■オルタナ67号特集「サステナビリティメガトレンド2022」
2022年は「生物多様性」の年になりそうだ。4─5月に中国の昆明で開く予定のCOP15では、野心的で具体的なグローバル生物多様性枠組(GBF)を採択する予定だ。TCFDの生物多様性版「TNFD」の開発も始まった。 (レスポンスアビリティ代表・足立 直樹)

企業の生物多様性に対する関心が最近急速に高まっている。

理由の一つは「TCFD」(気候関連財務情報開示タスクフォース)の生物多様性版と言うべき「TNFD」(自然関連財務開示タスクフォース)の開発が始まったことだが、そもそもなぜ今TNFDが必要なのか。
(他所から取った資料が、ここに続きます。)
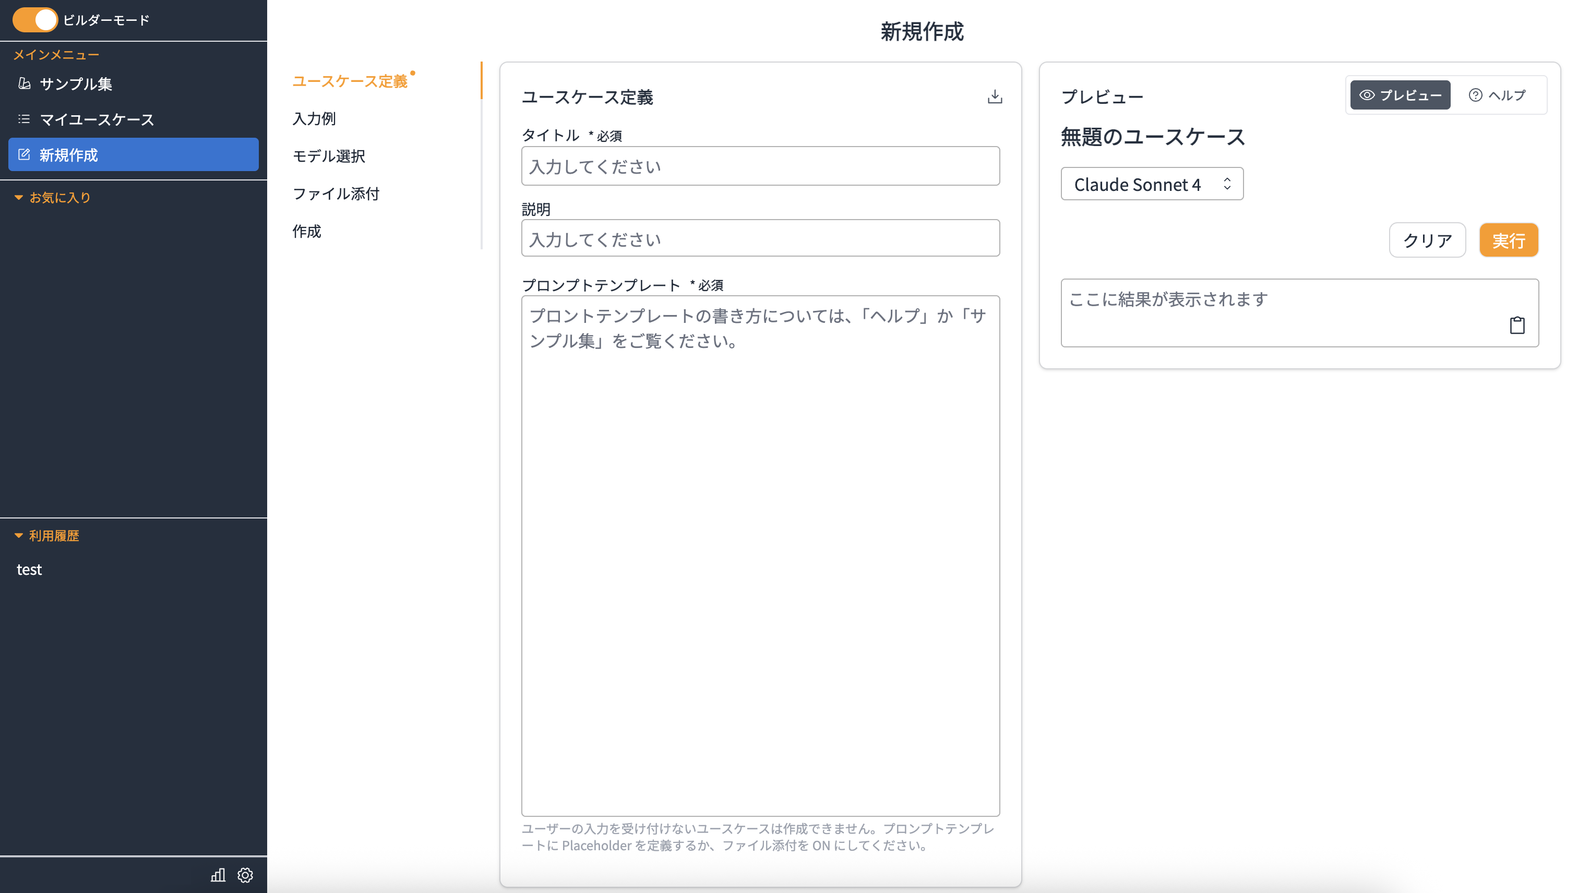The height and width of the screenshot is (893, 1578).
Task: Open the Claude Sonnet 4 model dropdown
Action: (x=1152, y=184)
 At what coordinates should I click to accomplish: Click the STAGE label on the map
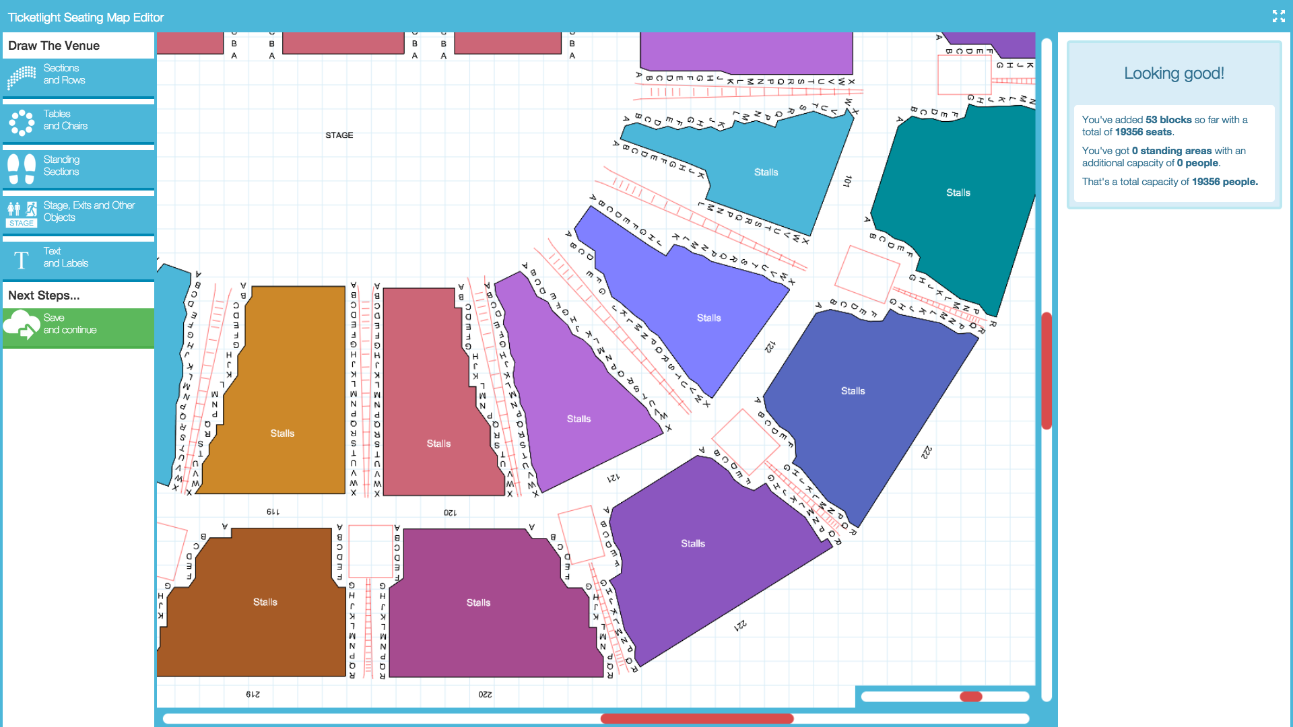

生物多様性は企業活動の継続のために必須の要素であるにもかかわらず急速に失われており、これは気候危機と並ぶ人類にとっての二大危機であるとの認識が国際的に広がったからだ。

最近の研究によると、世界のGDP 84兆ドル(約9520兆円)の半分強の44兆ドル(約4985兆円)が自然資本に依存しており、このまま何も手を打たなければ2030年には毎年2.7兆ドル(約300兆円)の損失が生じると予想されている。

これはビジネスリスク以外の何者でもない。